(Exercício) Transcreva palavra por palavra o trecho do texto sobre as referências dos Braindead que vai de "O caldeirão de" a "De La Rocha.", ambos incluídos.

(Texto de origem)
=-=-=
O caldeirão de referências dos Braindead é um poço sem fundo. Blood Sugar Sex Magik dos Red Hot Chili Peppers é o barómetro do funk-rock-rap, que no caso dos Faith No More endurece a relação com o metal - em ambos os casos, com indisfarçável sarcasmo. Black Album dos Metallica uma inevitabilidade. Seattle e o som da flanela a cortar madeira para combater o Inverno menos. A experiência dos Public Enemy com os Anthrax uma hipótese. No Johnny Guitar, Killing In The Name Of já rebenta com as paredes (e os ouvidos dos vizinhos) mas ainda não houve tempo para digerir o scratch de guitarra de Tom Morello com os lança-chamas de Zack De La Rocha.
=-=-=
(Secção de dados)
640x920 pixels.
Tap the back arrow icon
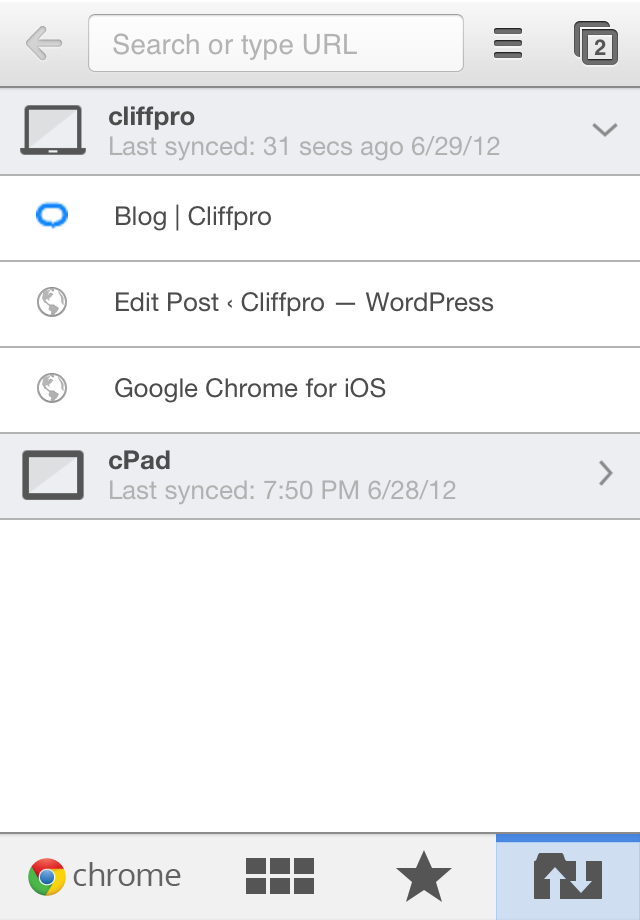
=-=-=
(Resposta certa)
O caldeirão de referências dos Braindead é um poço sem fundo. Blood Sugar Sex Magik dos Red Hot Chili Peppers é o barómetro do funk-rock-rap, que no caso dos Faith No More endurece a relação com o metal - em ambos os casos, com indisfarçável sarcasmo. Black Album dos Metallica uma inevitabilidade. Seattle e o som da flanela a cortar madeira para combater o Inverno menos. A experiência dos Public Enemy com os Anthrax uma hipótese. No Johnny Guitar, Killing In The Name Of já rebenta com as paredes (e os ouvidos dos vizinhos) mas ainda não houve tempo para digerir o scratch de guitarra de Tom Morello com os lança-chamas de Zack De La Rocha.